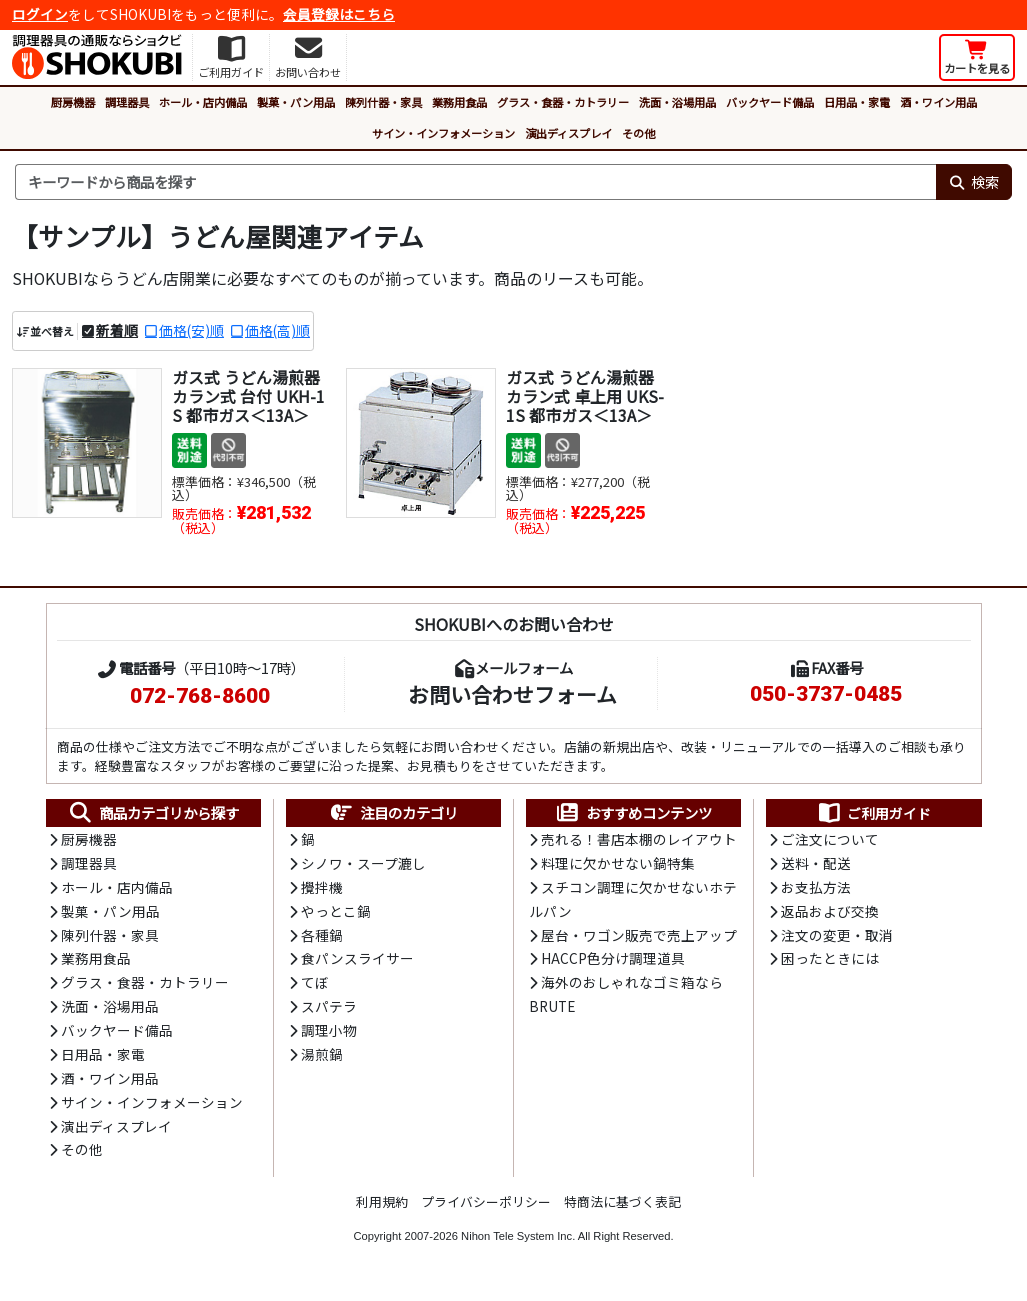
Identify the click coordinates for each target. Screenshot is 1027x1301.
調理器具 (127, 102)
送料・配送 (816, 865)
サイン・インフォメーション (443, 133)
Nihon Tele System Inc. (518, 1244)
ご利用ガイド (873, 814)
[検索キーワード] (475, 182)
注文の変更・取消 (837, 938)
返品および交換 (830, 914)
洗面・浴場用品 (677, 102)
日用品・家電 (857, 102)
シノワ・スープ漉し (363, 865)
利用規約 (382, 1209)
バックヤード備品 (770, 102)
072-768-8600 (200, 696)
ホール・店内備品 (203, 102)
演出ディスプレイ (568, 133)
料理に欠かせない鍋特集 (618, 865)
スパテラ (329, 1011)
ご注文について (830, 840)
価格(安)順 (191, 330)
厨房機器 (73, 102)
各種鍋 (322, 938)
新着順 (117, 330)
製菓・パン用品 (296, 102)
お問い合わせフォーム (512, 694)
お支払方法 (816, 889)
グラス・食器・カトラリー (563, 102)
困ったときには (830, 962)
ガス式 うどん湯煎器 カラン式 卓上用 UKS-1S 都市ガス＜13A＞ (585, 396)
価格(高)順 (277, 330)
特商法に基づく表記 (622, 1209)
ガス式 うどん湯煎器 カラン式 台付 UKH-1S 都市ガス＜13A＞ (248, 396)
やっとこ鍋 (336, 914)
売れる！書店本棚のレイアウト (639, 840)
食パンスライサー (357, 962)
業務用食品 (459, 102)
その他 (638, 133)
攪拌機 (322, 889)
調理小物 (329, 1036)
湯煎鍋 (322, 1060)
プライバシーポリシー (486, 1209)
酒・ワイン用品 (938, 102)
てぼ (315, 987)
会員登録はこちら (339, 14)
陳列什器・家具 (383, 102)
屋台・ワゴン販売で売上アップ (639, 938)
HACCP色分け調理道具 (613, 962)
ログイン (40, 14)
--- --- ---
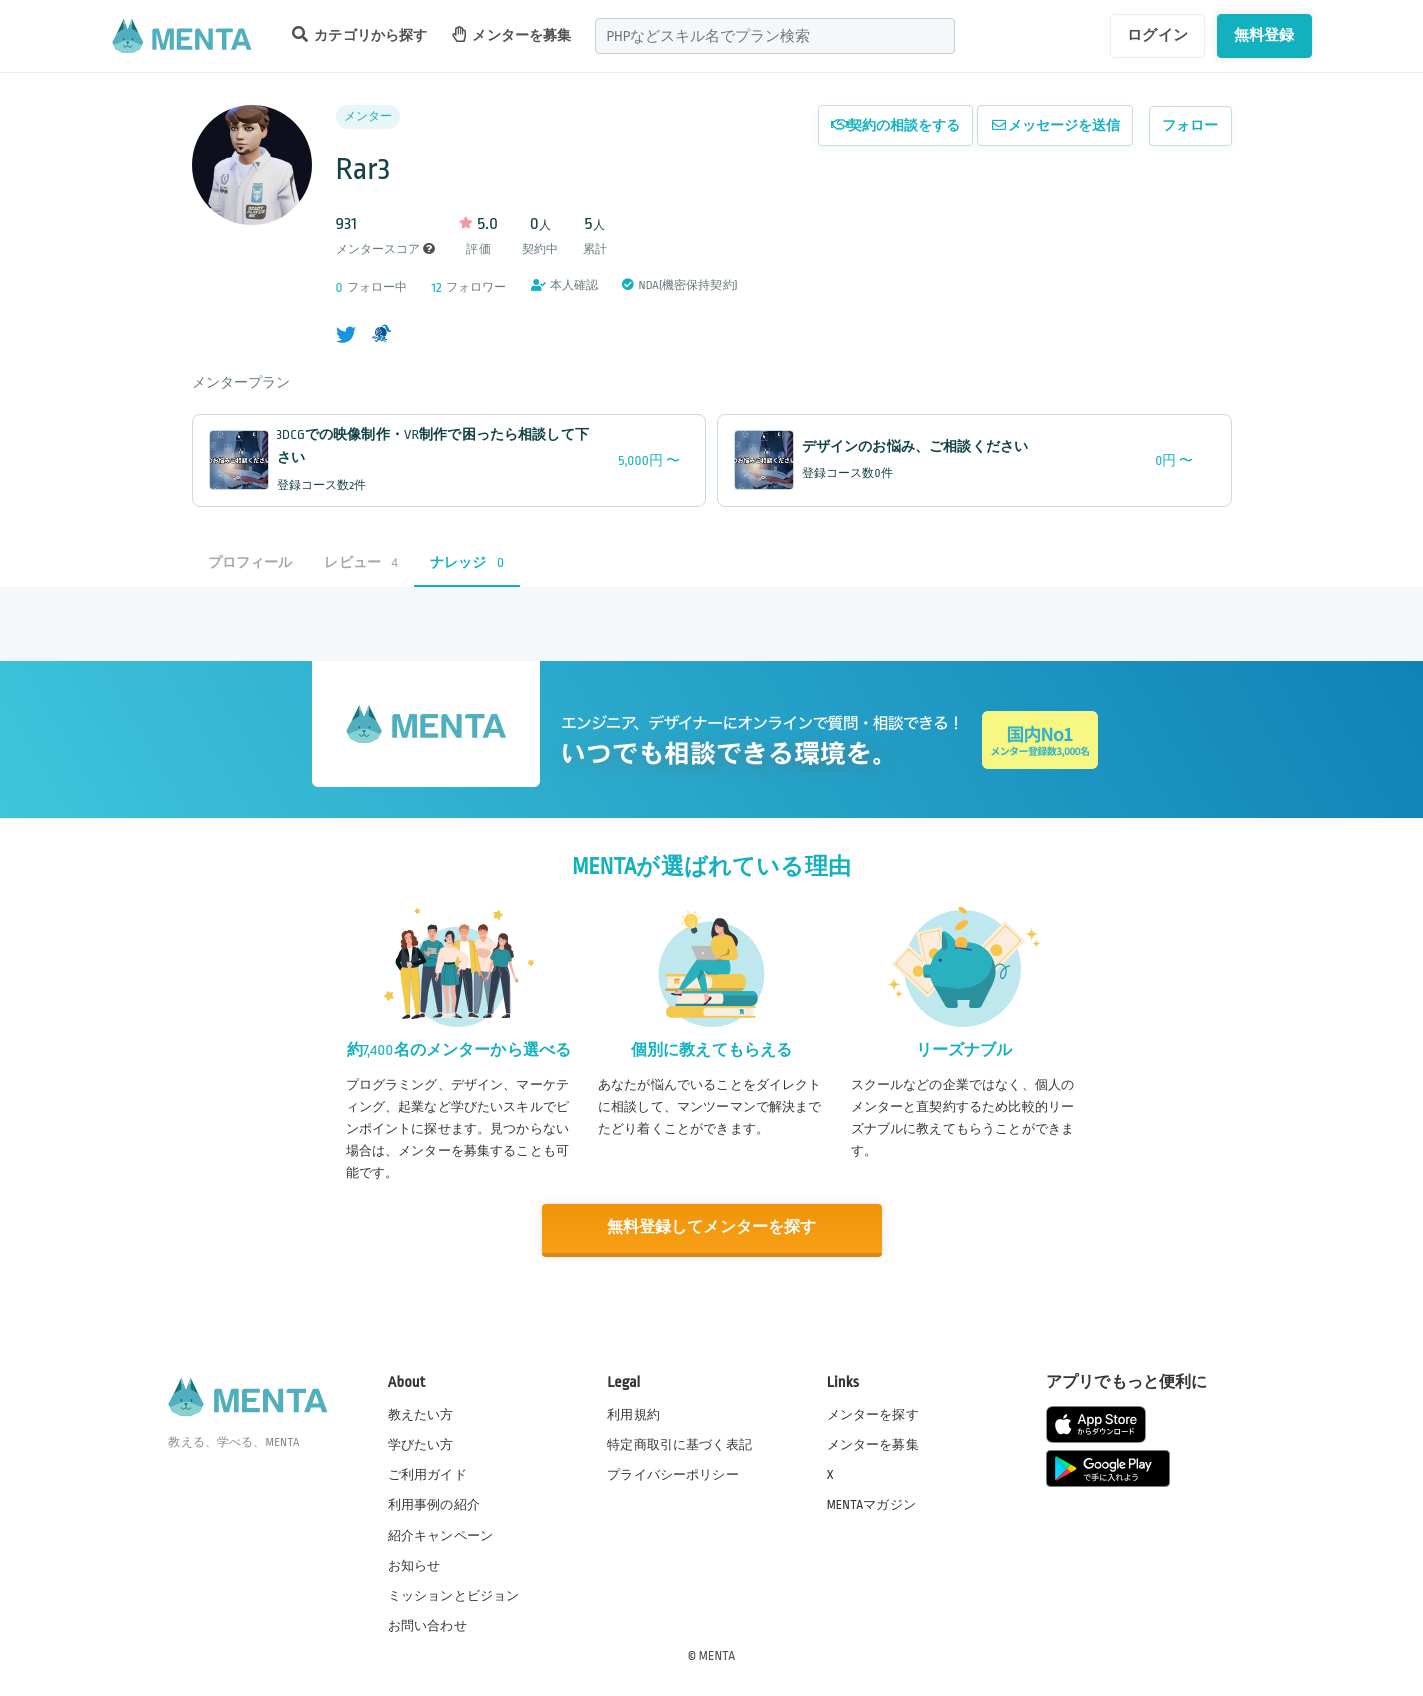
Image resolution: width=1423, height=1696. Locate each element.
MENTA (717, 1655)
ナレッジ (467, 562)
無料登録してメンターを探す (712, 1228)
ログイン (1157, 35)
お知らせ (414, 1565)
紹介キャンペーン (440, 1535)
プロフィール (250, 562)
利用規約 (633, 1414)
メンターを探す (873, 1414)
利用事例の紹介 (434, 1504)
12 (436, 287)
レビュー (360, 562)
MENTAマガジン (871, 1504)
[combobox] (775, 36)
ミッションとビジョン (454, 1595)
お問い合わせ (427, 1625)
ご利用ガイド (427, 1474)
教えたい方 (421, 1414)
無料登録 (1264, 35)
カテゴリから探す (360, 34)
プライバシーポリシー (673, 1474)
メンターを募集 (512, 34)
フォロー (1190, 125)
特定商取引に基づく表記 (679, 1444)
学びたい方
--- --- ---
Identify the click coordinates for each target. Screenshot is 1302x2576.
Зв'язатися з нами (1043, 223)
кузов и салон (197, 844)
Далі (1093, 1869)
--- --- ---
Requirement
Rewrite the lines beginning with the line that contains "業務用食品 (459, 102)" and continuing through the line that contains "HACCP色分け調理道具 (613, 962)", swapping "湯煎鍋" for "湯せん鍋" and leaving everything else unchanged.

Finished answer
業務用食品 (459, 102)
その他 (638, 133)
攪拌機 (322, 889)
調理小物 (329, 1036)
湯せん鍋 (322, 1060)
プライバシーポリシー (486, 1209)
酒・ワイン用品 (938, 102)
てぼ (315, 987)
会員登録はこちら (339, 14)
陳列什器・家具 (383, 102)
屋台・ワゴン販売で売上アップ (639, 938)
HACCP色分け調理道具 (613, 962)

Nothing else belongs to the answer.